The trend towards social polarisation was accentuated in the Edwardian period when the progressive taxation of wealth, along with the controversy over the powers of the House of Lords, dominated the debate. For although the Liberals retained much middle-class as well as working-class support, their representation was entrenched in the urban-industrial areas of London, the Midlands, the North, Wales and Scotland. Their successful alliance with trade unions and the newly-emergent Labour Party in the three elections of 1906 and 1910, reinforced by their attack on wealth and privilege, appeared to take Britain closer to a class-based pattern of politics than ever before. This effectively pre-dated the development of Labour as a major party.

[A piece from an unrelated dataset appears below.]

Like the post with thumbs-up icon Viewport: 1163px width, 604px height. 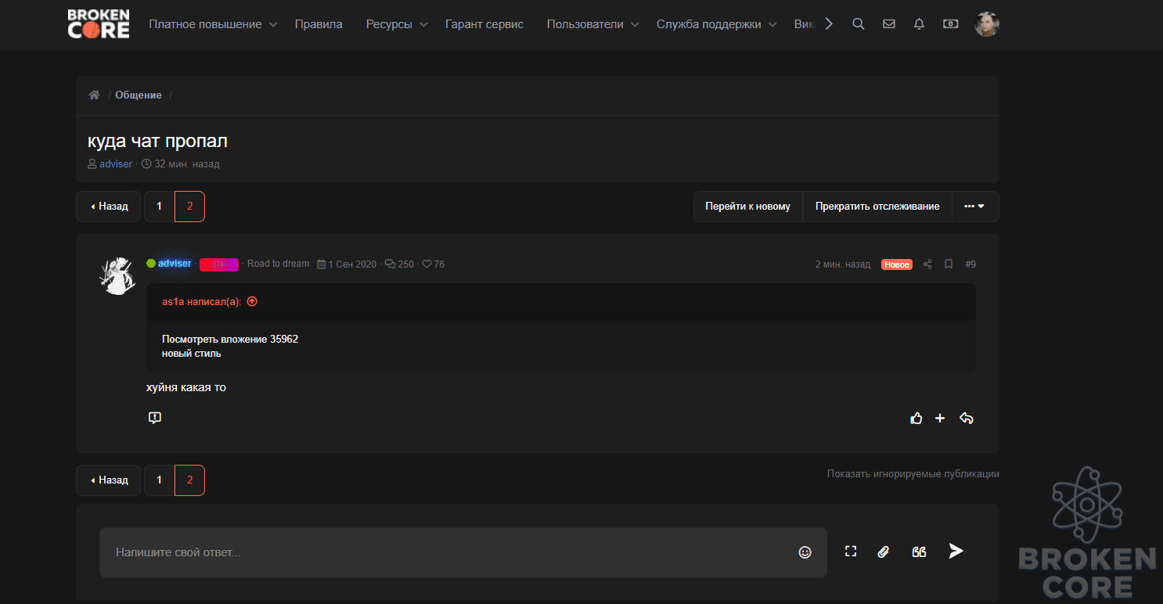pyautogui.click(x=916, y=419)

Although the pattern of party politics was disrupted by the First World War the process was accelerated during the 1920s by the huge extension of the parliamentary electorate in 1918, which created a large working-class majority, as well as by the doubling of trade union membership from four million in 1913 to over eight million by 1920, and the expansion of the Labour Party which contested almost every constituency by 1924. The general strike of 1926 further accentuated this development, as many workingmen who had hitherto voted Liberal or Conservative found that their loyalty to their fellow workers led them towards Labour. After the second Labour Government collapsed in 1931, the Party reorganised and refashioned its appeal during the later 1930s. These developments were then dramatically overtaken by the Second World War, which by 1945 had the effect of radicalising voters through a widespread conviction that they must not be betrayed by the political elite as they had been after 1918; as a result the election of 1945 probably represented a high-water mark for class voting in Britain. The marked polarisation along class lines continued throughout the 1950s, accentuated by the near-elimination of the Liberal Party. Yet even at this stage the Conservatives retained substantial working-class support amounting to around half of their total vote. Part of the explanation for this is that since 1928 women had comprised 52 per cent of the electorate, and in the 1950s the Conservatives recovered their position by appealing to them. They also consolidated their position by most of the ‘consensus’ politics - including state welfare, full employment and conciliation of the unions - associated with the post-war Labour Government, and by a renewed emphasis on house-building and home-ownership. This led some contemporaries to argue that the workers were adopting the values and aspiration of the middle class.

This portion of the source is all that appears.